#### What you should do:
Could you reproduce all of the material below line for line, changing nothing?

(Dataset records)
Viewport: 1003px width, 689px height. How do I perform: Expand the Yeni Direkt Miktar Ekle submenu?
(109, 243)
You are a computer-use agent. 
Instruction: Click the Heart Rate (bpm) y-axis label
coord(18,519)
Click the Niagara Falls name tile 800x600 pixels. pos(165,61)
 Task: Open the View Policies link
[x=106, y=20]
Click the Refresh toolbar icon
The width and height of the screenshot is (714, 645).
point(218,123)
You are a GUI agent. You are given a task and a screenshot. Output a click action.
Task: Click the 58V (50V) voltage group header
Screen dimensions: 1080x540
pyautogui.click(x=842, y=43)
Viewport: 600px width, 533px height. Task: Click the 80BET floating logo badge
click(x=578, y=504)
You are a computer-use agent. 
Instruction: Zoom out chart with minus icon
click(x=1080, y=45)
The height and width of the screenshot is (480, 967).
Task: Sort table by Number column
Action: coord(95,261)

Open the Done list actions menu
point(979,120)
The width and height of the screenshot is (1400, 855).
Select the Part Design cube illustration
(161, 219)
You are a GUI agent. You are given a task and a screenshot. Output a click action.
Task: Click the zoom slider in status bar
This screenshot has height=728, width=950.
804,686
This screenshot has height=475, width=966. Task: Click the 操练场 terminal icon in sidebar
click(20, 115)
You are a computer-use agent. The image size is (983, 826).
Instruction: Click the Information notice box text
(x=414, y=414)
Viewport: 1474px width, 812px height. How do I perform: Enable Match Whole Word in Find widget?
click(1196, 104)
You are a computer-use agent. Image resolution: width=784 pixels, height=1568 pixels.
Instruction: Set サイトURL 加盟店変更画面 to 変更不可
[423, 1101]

#### Complete output:
Viewport: 1003px width, 689px height. How do I perform: Expand the Yeni Direkt Miktar Ekle submenu?
(109, 243)
You are a computer-use agent. 
Instruction: Click the Heart Rate (bpm) y-axis label
coord(18,519)
Click the Niagara Falls name tile 800x600 pixels. pos(165,61)
 Task: Open the View Policies link
[x=106, y=20]
Click the Refresh toolbar icon
The width and height of the screenshot is (714, 645).
point(218,123)
You are a GUI agent. You are given a task and a screenshot. Output a click action.
Task: Click the 58V (50V) voltage group header
Screen dimensions: 1080x540
pyautogui.click(x=842, y=43)
Viewport: 600px width, 533px height. Task: Click the 80BET floating logo badge
click(x=578, y=504)
You are a computer-use agent. 
Instruction: Zoom out chart with minus icon
click(x=1080, y=45)
The height and width of the screenshot is (480, 967).
Task: Sort table by Number column
Action: coord(95,261)

Open the Done list actions menu
point(979,120)
The width and height of the screenshot is (1400, 855).
Select the Part Design cube illustration
(161, 219)
You are a GUI agent. You are given a task and a screenshot. Output a click action.
Task: Click the zoom slider in status bar
This screenshot has height=728, width=950.
804,686
This screenshot has height=475, width=966. Task: Click the 操练场 terminal icon in sidebar
click(20, 115)
You are a computer-use agent. The image size is (983, 826).
Instruction: Click the Information notice box text
(x=414, y=414)
Viewport: 1474px width, 812px height. How do I perform: Enable Match Whole Word in Find widget?
click(1196, 104)
You are a computer-use agent. Image resolution: width=784 pixels, height=1568 pixels.
Instruction: Set サイトURL 加盟店変更画面 to 変更不可
[423, 1101]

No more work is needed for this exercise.